Basın ve Kamuoyuna
Bilindiği üzere; İçişleri Bakanlığınca hazırlanıp; Türkiye Büyük Millet Meclisine sunulan Nüfus Hizmetleri Kanunu ve Bazı Kanunlarda Değişiklik Yapılmasına İlişkin Kanun Tasarısına eklenen 6-madde ile "İl ve İlçe müftülüklerine de evlendirme memurluğu" yetkisi verilmektedir.
Anayasamızın 2. maddesinde belirtildiği üzere Türkiye Cumhuriyeti ’demokratik, laik ve sosyal" bir hukuk devletidir’’. Laiklik ilkesi yurttaşların bir arada yaşamasının demokrasinin ve kadın haklarının güvencesidir ve vazgeçilmezimizdir.
Vatandaşlarımızın Anayasamız ile güvence altına alınmış olan din ve vicdan özgürlüğü çerçevesinde resmi nikah işleminden sonra dini nikah kıymalarında zaten bir engel bulunmamakta olup, yapılmak istenen değişikliğe nikah işlemlerinde belediyelerin üzerinden yük almak, vatandaşların işlerinin kolaylaştırmak gibi gerekçeler bulmak tarafımızca inandırıcı bulunmamaktadır. Kaldı ki islam dininin nikah için aradığı icap-kabul ve aleniyet resmi nikahla da gerçekleşmektedir.

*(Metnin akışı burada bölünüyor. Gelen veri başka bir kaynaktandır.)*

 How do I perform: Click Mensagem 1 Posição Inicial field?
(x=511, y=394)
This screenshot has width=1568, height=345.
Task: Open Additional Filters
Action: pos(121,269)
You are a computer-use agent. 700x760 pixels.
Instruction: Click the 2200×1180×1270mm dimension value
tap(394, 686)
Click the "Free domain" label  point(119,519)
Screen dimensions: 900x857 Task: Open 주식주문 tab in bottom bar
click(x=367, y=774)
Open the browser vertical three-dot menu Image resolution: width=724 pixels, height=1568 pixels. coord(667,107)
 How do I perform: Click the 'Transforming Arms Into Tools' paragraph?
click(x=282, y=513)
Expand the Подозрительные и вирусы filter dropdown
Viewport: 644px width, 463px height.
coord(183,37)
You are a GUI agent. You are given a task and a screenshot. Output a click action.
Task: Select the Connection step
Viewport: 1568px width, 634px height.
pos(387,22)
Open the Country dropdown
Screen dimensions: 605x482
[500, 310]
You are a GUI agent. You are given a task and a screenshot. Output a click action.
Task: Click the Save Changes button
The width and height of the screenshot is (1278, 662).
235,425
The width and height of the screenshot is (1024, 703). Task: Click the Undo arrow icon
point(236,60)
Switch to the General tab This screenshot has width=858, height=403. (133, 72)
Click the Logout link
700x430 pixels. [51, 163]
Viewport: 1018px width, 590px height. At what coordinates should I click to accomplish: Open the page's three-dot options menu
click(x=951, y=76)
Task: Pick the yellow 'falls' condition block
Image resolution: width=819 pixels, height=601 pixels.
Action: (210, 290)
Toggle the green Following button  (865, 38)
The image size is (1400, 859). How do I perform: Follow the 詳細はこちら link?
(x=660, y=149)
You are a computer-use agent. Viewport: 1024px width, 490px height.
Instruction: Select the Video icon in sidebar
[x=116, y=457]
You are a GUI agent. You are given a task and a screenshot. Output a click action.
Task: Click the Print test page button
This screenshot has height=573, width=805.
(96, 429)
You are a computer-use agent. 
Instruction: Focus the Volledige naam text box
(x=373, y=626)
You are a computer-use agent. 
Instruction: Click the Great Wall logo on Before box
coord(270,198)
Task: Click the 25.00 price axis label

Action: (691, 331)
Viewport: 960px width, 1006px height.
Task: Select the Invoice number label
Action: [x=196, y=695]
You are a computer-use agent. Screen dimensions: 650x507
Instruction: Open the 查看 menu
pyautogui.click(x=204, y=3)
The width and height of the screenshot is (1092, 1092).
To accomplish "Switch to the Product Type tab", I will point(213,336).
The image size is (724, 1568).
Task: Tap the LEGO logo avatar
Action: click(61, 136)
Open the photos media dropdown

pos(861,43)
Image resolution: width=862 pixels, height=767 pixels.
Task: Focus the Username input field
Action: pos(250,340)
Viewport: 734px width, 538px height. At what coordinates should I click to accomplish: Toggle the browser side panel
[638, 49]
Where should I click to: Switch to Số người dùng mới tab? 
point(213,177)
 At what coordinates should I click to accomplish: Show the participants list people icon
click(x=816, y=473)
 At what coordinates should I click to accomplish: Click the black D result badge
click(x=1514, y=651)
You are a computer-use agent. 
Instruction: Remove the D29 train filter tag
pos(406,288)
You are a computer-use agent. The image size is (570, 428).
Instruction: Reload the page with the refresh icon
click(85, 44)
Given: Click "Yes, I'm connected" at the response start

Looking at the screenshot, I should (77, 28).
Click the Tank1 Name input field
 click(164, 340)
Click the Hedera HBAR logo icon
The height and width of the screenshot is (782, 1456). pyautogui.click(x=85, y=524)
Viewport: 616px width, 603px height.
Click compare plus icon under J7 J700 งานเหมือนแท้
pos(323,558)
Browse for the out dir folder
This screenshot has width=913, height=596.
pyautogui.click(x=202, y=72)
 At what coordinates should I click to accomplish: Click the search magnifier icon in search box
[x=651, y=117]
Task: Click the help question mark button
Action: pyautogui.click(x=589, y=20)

Müftülükler saygı duyulan dini makamlar olup, müftülüklere evlendirme memuru gibi resmi nikah yetkisi verilmesi Türk Medeni Kanun’dan vazgeçmek demektir. Aynı zamanda çok yönlü bir anayasa ihlalidir, türlü zorluklar ile kavuştuğumuz Medeni Kanun’un yok sayılmasıdır.
Yapılma istenen değişiklik, Anayasamızın hem eşitlik ilkesine aykırı hem de cumhuriyet ile birlikte kadın hakları üzerindeki kazanımlarımız üzerinde ciddi tahribatlar yaratacak olup, tek eşlilik ilkesini de zedeleyecektir.
Ülkemiz henüz çocuk gelin gerçeğini aşamamış iken bu yasa ile özellikle doğu ve güneydoğuda çocuk gelinlerin sayısında artış olacak, çocuklarımıza yönelik şiddet, istismar ve tacizler artacak ve bunun sonucunda kadın ve çocuk hak ihlalleri ortaya çıkacaktır.
Değişiklik ile birlikte Baromuzun çok hassas olduğu çocuk hakları konusunda ihlallerin ortaya çıkması kaçınılmazdır. Sağlık personelinin takibi dışında doğan çocukların nüfus kaydına ‘’sözlü doğum bildirimi’’üzerine kaydedilmesi anne ve çocuk sağlığını korunamaz ve tamamen göz ardı edilmiş bir hali ortaya çıkacaktır
Toplum, ‘müftüye nikah kıydıranlar’ ve ‘belediyeye nikah kıydıranlar’ diye bir kez daha bölünecektir. Müftülere nikah kıydıranların ne kadar dindar, belediyelere nikah kıydıranların ise dinsiz olduğu teması işlenecektir. Toplumumuzun karşı karşıya olduğu farklı kırılma hatları, bu defa doğrudan doğruya toplumun bel kemiği olan aile kurumunun içine girecektir.”
Bu nedenlerle Ordu Barosu olarak;.
Ülke olarak içinde bulunduğumuz zor dönemde, zaten ayrışmış olan halkımızı bir de dinsel referansla kutuplaşmaya yol açacak bu kanun tasarısını kabul edilemez buluyor, şiddetle reddediyor ve söz konusu değişikliğin meclisten geri çekilmesini istiyoruz.